Beide grinsten und informierten mich, dass
heute Namenstag von Natascha wäre – einer hätte eine Tochter mit diesem
Vornamen, der andere eine geliebte Enkelin. Ich wäre bei ihnen der Dritte in
der Runde. Sie hätten schon alles vorbereitet – Petrowitsch auch denselbst von
ihm gebrannten Wodka mitgebracht. Dazu soll man wissen, dass sich gewöhnlich
die hiesigen Säufer „zu dritt“ zusammenfinden. Meine diesbezügliche Bemerkung
wurde abgeblockt – wir hätten einen Grund. Also bekam ich meinen Becher mit
etwa 80 ml Wodka, dazu ein Stück Brot mit hausgemachter Blutwurst darauf und
eine geteilte Tomate. Wir tranken auf unsere lieben Nataschas.
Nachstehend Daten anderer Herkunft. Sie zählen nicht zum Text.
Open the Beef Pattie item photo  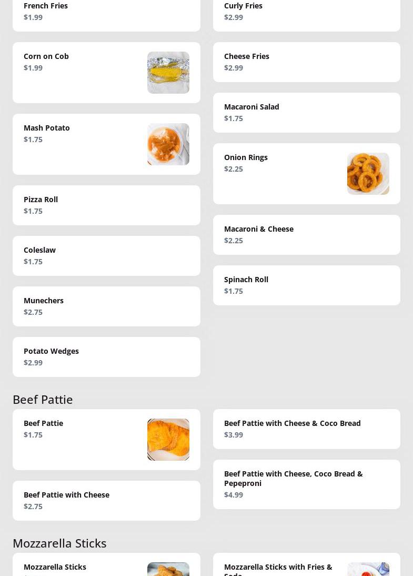[x=168, y=440]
Dann setzten wir
mit Hund den Spaziergang fort.
Der Nebel stieg langsam auf – die sich schon
herbstlich einfärbende Landschaft kam immer mehr zum Vorschein, glänzte beginnend
bunt in der Herbstsonne. Plötzlich fühlte ich ein intensives Brennen in der
linken Hand. Unter der zusammengerollten Hundeleine hatte sich eine Wespe
eingenistet und mich gestochen. Den Stachel, den sie in der Haut zurück
gelassen hatte, konnte ich herausziehen. Das Insekt fiel zu Boden. Wir gingen
weiter – die Einstichstelle schmerzte immer intensiver.
Daheim wünschte ich
meiner Guten etwas zu ihrem Feiertag. Sie konterte: „Wo hast du Alkoholiker am
frühen Morgen schon getrunken?“ Nach Bericht mit den besten Wünschen der „Zechkumpane“
vergab sie mir die Entgleisung. Fragte aber sofort: „Was hast du mir noch
mitgebracht?“ Ich verstand nicht. „Was hast du da in der Hand?“ Meine linke
Hand war außen stark angeschwollen und machte aus der Entfernung den Eindruck,
als ob in ihr etwas versteckt war. Ich bemerkte die Entwicklung an der Stelle
erst nach dieser Frage und erzählte vom Wespenstich.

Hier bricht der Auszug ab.